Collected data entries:
===============

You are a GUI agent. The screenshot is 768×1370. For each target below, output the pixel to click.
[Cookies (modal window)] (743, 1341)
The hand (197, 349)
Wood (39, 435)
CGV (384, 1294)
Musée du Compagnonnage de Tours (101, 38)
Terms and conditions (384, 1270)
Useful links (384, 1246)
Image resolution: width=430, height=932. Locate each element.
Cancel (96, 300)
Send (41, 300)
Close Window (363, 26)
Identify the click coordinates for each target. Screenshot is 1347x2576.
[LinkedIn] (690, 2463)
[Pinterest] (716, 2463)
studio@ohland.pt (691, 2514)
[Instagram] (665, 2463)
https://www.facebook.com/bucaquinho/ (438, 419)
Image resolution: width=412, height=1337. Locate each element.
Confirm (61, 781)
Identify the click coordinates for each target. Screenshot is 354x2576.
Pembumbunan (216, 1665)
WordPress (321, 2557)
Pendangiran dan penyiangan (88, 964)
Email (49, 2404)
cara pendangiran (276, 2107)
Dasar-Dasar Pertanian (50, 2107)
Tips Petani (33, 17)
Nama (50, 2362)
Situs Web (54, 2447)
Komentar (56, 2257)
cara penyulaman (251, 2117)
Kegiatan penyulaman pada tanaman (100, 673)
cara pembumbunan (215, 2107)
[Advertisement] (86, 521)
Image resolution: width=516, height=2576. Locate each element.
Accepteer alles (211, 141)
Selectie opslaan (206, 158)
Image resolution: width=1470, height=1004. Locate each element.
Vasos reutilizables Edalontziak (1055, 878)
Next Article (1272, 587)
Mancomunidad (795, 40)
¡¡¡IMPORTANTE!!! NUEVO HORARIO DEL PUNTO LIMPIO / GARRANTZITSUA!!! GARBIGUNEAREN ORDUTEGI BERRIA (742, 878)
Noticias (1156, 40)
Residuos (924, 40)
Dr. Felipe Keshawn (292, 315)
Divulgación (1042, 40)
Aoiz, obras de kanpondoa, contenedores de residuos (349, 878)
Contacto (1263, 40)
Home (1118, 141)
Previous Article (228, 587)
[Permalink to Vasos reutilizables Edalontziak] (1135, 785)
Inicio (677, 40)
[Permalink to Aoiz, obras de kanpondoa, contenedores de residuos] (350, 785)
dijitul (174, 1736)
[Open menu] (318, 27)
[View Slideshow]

===============

--- ASSIGNMENT ---
For this exercise, please output exactly the lines above starting at the line with "BERRIA (742, 878)" and ending at the line with "Previous Article (228, 587)", ends included.

--- SOLUTION FOR THIS TASK ---
¡¡¡IMPORTANTE!!! NUEVO HORARIO DEL PUNTO LIMPIO / GARRANTZITSUA!!! GARBIGUNEAREN ORDUTEGI BERRIA (742, 878)
Noticias (1156, 40)
Residuos (924, 40)
Dr. Felipe Keshawn (292, 315)
Divulgación (1042, 40)
Aoiz, obras de kanpondoa, contenedores de residuos (349, 878)
Contacto (1263, 40)
Home (1118, 141)
Previous Article (228, 587)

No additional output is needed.